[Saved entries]
....
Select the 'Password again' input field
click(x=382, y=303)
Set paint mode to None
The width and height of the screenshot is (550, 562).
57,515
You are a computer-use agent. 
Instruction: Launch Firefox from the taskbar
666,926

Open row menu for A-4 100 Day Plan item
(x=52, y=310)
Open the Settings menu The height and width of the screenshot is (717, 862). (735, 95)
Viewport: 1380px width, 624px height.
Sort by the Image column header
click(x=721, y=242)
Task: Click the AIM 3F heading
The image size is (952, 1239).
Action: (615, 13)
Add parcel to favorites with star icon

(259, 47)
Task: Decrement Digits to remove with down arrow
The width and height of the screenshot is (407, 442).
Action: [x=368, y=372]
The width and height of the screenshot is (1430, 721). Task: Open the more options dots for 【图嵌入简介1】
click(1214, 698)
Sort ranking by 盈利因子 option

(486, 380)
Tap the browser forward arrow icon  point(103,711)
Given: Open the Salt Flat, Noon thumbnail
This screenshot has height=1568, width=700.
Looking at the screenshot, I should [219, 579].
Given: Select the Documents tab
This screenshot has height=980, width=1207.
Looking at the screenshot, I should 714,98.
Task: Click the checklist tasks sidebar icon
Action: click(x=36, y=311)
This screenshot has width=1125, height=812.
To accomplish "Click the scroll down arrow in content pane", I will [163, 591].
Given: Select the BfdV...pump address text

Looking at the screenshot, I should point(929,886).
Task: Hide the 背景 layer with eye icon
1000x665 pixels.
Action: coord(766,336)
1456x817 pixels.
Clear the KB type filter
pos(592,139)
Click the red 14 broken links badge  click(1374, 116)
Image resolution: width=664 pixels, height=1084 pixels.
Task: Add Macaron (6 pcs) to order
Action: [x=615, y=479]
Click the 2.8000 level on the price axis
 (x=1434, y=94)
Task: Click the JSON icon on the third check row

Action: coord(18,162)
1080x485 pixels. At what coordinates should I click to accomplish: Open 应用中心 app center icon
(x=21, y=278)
....
[Assignment] Produce a verbatim transcription of the entries above.

[Task response]
Select the 'Password again' input field
click(x=382, y=303)
Set paint mode to None
The width and height of the screenshot is (550, 562).
57,515
You are a computer-use agent. 
Instruction: Launch Firefox from the taskbar
666,926

Open row menu for A-4 100 Day Plan item
(x=52, y=310)
Open the Settings menu The height and width of the screenshot is (717, 862). (735, 95)
Viewport: 1380px width, 624px height.
Sort by the Image column header
click(x=721, y=242)
Task: Click the AIM 3F heading
The image size is (952, 1239).
Action: (615, 13)
Add parcel to favorites with star icon

(259, 47)
Task: Decrement Digits to remove with down arrow
The width and height of the screenshot is (407, 442).
Action: [x=368, y=372]
The width and height of the screenshot is (1430, 721). Task: Open the more options dots for 【图嵌入简介1】
click(1214, 698)
Sort ranking by 盈利因子 option

(486, 380)
Tap the browser forward arrow icon  point(103,711)
Given: Open the Salt Flat, Noon thumbnail
This screenshot has height=1568, width=700.
Looking at the screenshot, I should [219, 579].
Given: Select the Documents tab
This screenshot has height=980, width=1207.
Looking at the screenshot, I should 714,98.
Task: Click the checklist tasks sidebar icon
Action: click(x=36, y=311)
This screenshot has width=1125, height=812.
To accomplish "Click the scroll down arrow in content pane", I will [163, 591].
Given: Select the BfdV...pump address text

Looking at the screenshot, I should point(929,886).
Task: Hide the 背景 layer with eye icon
1000x665 pixels.
Action: coord(766,336)
1456x817 pixels.
Clear the KB type filter
pos(592,139)
Click the red 14 broken links badge  click(1374, 116)
Image resolution: width=664 pixels, height=1084 pixels.
Task: Add Macaron (6 pcs) to order
Action: [x=615, y=479]
Click the 2.8000 level on the price axis
 (x=1434, y=94)
Task: Click the JSON icon on the third check row

Action: coord(18,162)
1080x485 pixels. At what coordinates should I click to accomplish: Open 应用中心 app center icon
(x=21, y=278)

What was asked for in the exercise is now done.